I tilt my head up and look at him, finding warm eyes watching me with patience and love. “Does any of that make sense?”

“It absolutely does, baby. And while I’m not thrilled with the roof thing, if that’s what you need, we’ll sit here all night. And you are you know, handling this very well. You’ve grown, changed in certain ways, and I couldn’t be more proud of you.”

“Thanks,” I mutter, too sad to acknowledge that I might feel a bit of pride myself. “We can go in.”

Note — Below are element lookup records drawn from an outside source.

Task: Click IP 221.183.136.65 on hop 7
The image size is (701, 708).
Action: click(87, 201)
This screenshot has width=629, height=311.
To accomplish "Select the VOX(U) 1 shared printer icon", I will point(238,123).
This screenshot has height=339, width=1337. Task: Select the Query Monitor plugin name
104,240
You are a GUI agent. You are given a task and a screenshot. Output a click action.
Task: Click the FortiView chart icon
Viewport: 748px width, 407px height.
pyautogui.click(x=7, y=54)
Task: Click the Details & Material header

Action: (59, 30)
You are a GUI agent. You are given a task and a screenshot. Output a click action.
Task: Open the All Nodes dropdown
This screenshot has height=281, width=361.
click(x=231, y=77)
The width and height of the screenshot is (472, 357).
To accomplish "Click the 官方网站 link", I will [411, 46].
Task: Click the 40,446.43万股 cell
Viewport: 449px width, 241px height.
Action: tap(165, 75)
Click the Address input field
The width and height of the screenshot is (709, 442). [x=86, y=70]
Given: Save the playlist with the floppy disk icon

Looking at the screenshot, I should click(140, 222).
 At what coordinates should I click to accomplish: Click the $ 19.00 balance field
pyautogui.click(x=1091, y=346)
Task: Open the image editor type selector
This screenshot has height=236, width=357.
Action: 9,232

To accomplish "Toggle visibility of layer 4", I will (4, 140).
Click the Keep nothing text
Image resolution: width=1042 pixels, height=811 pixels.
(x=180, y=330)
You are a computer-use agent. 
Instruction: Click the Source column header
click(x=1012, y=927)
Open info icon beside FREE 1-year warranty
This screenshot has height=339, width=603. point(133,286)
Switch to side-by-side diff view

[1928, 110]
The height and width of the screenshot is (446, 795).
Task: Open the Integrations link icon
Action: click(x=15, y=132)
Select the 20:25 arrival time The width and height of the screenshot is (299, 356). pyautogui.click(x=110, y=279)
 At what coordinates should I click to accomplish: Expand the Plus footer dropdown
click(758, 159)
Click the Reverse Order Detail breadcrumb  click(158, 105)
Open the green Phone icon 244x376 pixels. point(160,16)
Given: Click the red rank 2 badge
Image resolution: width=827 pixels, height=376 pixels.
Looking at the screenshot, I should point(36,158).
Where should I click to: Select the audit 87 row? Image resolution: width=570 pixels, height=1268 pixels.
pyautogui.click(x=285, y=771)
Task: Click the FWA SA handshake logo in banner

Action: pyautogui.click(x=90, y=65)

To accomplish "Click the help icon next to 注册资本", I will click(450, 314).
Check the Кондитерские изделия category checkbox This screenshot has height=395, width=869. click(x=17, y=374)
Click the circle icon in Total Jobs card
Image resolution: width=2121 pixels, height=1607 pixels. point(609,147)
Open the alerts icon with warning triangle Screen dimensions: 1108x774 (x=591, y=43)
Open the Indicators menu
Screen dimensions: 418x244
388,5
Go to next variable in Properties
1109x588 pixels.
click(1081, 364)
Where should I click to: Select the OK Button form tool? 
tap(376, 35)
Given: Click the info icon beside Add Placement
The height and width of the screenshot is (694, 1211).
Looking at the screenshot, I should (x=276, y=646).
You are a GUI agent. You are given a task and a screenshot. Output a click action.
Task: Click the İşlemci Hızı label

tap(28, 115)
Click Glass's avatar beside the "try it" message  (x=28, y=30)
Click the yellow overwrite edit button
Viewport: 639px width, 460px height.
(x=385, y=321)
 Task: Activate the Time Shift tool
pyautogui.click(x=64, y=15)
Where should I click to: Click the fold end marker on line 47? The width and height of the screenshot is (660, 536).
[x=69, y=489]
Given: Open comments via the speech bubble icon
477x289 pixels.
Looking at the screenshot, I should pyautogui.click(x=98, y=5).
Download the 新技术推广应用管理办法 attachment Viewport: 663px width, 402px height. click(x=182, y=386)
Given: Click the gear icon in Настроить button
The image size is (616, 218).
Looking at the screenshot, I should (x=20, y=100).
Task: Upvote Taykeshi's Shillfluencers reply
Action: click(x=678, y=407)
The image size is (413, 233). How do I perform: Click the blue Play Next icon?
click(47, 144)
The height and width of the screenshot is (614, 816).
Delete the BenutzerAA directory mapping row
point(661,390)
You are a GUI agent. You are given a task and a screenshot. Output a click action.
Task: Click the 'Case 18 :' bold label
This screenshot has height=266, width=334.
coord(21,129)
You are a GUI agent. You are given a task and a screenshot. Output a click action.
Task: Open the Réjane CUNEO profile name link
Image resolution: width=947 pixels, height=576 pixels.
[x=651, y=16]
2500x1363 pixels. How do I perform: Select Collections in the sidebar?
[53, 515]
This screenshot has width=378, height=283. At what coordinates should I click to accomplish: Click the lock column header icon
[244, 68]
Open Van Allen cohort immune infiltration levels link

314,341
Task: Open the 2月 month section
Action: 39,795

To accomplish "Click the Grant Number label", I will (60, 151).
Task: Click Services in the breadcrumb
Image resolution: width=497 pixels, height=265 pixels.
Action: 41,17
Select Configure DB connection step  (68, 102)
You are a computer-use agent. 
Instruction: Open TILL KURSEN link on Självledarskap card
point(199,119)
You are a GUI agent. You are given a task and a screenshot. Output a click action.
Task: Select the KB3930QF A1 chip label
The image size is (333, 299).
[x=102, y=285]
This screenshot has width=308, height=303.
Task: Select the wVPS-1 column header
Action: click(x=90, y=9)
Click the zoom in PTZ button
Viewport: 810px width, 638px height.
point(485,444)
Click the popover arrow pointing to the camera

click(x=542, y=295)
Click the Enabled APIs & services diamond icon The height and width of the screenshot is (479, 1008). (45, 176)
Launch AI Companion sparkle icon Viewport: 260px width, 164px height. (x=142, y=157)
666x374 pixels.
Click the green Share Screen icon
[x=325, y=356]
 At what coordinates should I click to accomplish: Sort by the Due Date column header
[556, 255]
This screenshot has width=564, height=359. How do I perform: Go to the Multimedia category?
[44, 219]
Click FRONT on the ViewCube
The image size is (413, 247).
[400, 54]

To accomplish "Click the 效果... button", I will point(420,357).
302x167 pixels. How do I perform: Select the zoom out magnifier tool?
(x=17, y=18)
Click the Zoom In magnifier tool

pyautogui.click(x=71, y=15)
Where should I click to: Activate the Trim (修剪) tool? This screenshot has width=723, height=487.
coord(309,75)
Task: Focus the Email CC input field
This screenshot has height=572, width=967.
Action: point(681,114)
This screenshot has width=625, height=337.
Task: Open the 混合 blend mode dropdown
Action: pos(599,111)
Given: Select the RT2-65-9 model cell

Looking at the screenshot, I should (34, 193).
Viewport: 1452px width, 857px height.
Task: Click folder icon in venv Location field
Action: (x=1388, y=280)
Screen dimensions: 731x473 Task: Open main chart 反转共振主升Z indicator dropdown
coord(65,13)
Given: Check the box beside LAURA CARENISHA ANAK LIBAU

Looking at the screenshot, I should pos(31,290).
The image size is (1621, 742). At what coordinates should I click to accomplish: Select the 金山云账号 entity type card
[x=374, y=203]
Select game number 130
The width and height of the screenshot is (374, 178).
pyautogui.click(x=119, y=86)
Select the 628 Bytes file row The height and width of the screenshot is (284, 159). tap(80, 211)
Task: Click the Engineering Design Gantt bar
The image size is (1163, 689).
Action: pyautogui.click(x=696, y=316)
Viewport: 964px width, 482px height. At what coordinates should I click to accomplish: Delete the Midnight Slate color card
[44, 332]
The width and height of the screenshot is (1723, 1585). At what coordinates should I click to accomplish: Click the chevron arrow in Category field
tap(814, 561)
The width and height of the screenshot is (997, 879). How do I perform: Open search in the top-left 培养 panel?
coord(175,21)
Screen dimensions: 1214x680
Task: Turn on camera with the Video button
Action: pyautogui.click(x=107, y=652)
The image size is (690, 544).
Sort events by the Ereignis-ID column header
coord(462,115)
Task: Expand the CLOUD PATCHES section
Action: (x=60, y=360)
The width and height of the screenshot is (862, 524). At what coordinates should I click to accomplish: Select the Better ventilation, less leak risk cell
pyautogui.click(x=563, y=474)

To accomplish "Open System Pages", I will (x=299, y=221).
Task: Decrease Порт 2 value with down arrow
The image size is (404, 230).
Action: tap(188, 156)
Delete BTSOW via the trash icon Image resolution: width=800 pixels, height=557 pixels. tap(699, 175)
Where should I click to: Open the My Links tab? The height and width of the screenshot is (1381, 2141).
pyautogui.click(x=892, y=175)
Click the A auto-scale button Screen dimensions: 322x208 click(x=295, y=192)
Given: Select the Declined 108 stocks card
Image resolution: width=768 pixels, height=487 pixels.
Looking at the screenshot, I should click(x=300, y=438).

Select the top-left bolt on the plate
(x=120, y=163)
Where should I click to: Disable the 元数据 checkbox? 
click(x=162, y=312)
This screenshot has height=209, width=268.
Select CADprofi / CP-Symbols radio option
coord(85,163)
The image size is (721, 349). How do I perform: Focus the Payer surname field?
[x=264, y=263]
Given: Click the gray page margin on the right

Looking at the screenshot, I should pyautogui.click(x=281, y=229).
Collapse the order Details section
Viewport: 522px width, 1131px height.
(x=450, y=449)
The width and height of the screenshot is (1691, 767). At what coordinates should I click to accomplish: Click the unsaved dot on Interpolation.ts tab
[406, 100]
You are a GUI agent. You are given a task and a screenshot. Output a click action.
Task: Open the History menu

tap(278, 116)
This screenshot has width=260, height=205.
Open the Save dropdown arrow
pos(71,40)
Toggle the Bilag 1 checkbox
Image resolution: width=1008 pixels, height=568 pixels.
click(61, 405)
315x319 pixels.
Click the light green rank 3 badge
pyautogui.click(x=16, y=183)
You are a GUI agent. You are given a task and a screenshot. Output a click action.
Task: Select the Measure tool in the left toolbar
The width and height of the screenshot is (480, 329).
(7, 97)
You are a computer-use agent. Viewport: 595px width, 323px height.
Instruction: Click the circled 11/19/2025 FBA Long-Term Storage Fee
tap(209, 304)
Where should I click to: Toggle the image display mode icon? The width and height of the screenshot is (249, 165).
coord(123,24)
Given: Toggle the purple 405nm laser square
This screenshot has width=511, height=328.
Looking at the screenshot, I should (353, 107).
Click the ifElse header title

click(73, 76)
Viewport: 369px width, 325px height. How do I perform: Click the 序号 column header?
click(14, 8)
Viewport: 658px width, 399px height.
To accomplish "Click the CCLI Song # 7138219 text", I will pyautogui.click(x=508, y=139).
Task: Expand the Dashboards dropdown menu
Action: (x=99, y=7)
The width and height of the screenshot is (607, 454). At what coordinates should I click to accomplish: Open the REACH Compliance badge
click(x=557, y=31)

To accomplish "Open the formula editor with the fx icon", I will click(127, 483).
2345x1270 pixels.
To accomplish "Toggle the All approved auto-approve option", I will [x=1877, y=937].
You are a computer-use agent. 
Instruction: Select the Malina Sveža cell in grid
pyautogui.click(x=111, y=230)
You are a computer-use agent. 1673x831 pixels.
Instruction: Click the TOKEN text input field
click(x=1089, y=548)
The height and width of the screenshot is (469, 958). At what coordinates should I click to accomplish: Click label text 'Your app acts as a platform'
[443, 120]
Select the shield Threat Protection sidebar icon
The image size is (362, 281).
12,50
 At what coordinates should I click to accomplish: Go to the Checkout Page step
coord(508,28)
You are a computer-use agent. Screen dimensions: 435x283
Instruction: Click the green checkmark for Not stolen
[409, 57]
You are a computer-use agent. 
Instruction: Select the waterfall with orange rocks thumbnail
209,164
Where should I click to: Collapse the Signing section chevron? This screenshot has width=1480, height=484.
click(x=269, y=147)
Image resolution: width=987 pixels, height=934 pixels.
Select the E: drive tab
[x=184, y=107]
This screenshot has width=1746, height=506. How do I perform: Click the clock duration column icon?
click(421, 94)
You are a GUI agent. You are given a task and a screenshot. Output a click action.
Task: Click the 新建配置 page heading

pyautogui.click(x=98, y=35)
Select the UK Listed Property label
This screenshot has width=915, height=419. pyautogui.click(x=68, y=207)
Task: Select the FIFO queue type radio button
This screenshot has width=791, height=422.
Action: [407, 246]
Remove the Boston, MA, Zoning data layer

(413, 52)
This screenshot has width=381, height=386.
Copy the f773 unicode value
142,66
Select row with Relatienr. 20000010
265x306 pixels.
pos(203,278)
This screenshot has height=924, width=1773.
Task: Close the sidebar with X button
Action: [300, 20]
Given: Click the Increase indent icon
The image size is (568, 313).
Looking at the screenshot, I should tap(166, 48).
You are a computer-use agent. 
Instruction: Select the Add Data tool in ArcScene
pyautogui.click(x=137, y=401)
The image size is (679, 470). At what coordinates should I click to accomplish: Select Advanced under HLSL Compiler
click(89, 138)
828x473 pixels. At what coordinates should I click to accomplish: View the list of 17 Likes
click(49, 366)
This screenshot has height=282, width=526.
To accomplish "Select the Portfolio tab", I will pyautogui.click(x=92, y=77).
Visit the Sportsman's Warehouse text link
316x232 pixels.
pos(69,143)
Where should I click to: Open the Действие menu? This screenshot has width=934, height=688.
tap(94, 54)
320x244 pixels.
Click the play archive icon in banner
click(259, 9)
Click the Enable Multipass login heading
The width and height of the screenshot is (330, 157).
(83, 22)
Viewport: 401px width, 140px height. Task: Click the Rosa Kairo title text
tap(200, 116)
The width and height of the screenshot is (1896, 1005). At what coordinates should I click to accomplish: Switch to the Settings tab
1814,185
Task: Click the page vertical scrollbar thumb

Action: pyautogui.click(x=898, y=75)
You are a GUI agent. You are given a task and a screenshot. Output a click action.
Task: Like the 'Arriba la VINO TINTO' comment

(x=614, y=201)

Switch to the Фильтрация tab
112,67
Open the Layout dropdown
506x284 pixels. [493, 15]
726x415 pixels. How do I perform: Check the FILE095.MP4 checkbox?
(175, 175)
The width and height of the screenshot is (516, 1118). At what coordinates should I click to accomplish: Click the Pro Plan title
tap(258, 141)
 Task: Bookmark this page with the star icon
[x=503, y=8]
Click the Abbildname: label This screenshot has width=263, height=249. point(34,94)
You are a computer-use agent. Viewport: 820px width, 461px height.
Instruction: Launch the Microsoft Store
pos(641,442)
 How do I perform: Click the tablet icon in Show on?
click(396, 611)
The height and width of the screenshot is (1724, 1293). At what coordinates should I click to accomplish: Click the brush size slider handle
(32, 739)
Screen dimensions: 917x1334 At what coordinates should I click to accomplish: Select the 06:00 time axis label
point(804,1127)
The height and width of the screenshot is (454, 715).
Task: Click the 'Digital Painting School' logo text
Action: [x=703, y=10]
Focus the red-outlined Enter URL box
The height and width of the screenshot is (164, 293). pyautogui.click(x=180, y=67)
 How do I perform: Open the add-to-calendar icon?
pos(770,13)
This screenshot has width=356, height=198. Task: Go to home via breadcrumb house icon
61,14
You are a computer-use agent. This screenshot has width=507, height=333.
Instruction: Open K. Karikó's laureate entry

“You sure? I’m out here with ya now, take all the time you need. Henny, baby, look,” he says excitedly and points to the sky.

I stare in wonder at the serendipitous shooting star and briefly close my eyes to make my wish, then open them to watch it disappear, burn out, into the vast darkness.

“Yeah,” I say with a new found solace, “I’m ready. Let’s go in.”

He stands first and gives me his hand, cautiously moving me to walk in front of him, his hands finding a sure grip on my hips. “I’m not sure if I put this on the list and you just forgot,” his voice has a teasing lilt, “or if I was the one who forgot. But just to be sure, let me say, you need to ask me to join you before you traipse out here in the future. Serious, baby, put it on the list.”

“Won’t matter.” I climb back through the window then step out of the way for him to do the same. “Not gonna be living here much longer and I have no immediate plans to camp out on the roof that will belong to the Kings. Might be rude. And a little creepy.”